__THE REQUEST__
Copy the listing below line for line, without changing anything.

***

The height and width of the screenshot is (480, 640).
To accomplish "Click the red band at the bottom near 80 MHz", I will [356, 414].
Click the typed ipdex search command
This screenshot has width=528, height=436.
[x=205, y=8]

***

__THE ANSWER__
The height and width of the screenshot is (480, 640).
To accomplish "Click the red band at the bottom near 80 MHz", I will [356, 414].
Click the typed ipdex search command
This screenshot has width=528, height=436.
[x=205, y=8]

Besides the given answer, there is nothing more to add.